* start Article *
You are viewing a plain text version of this content. The canonical link for it is here.
Posted to commits@spark.apache.org by ya...@apache.org on 2020/12/08 11:58:26 UTC
[spark] branch branch-3.0 updated: [SPARK-33677][SQL] Skip
LikeSimplification rule if pattern contains any escapeChar
This is an automated email from the ASF dual-hosted git repository.
yamamuro pushed a commit to branch branch-3.0
in repository https://gitbox.apache.org/repos/asf/spark.git
The following commit(s) were added to refs/heads/branch-3.0 by this push:
new ea7c2a1 [SPARK-33677][SQL] Skip LikeSimplification rule if pattern contains any escapeChar
ea7c2a1 is described below
commit ea7c2a15a02d8c8cf3e3f5a1260da76829d59596
Author: luluorta <lu...@gmail.com>
AuthorDate: Tue Dec 8 20:45:25 2020 +0900
[SPARK-33677][SQL] Skip LikeSimplification rule if pattern contains any escapeChar
### What changes were proposed in this pull request?
`LikeSimplification` rule does not work correctly for many cases that have patterns containing escape characters, for example:
`SELECT s LIKE 'm%aca' ESCAPE '%' FROM t`
`SELECT s LIKE 'maacaa' ESCAPE 'a' FROM t`
For simpilicy, this PR makes this rule just be skipped if `pattern` contains any `escapeChar`.
### Why are the changes needed?
Result corrupt.
### Does this PR introduce _any_ user-facing change?
No
### How was this patch tested?
Added Unit test.
Closes #30625 from luluorta/SPARK-33677.
Authored-by: luluorta <lu...@gmail.com>
Signed-off-by: Takeshi Yamamuro <ya...@apache.org>
(cherry picked from commit 99613cd5815b2de12274027dee0c0a6c0c57bd95)
* end Article *
Written exercise » Quote everything in the commit email from "Result corrupt." down to "#30625 from luluorta/SPARK-33677.". The material after this point has no connection to the commit email.
* start Data provided *
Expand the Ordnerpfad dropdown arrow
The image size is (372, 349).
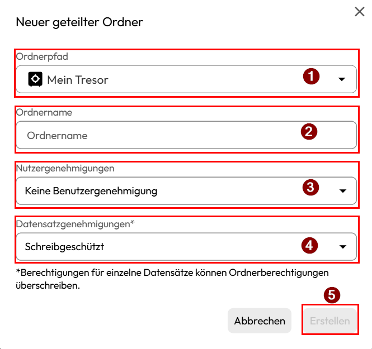click(x=342, y=80)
* end Data provided *
The solution »
Result corrupt.
### Does this PR introduce _any_ user-facing change?
No
### How was this patch tested?
Added Unit test.
Closes #30625 from luluorta/SPARK-33677.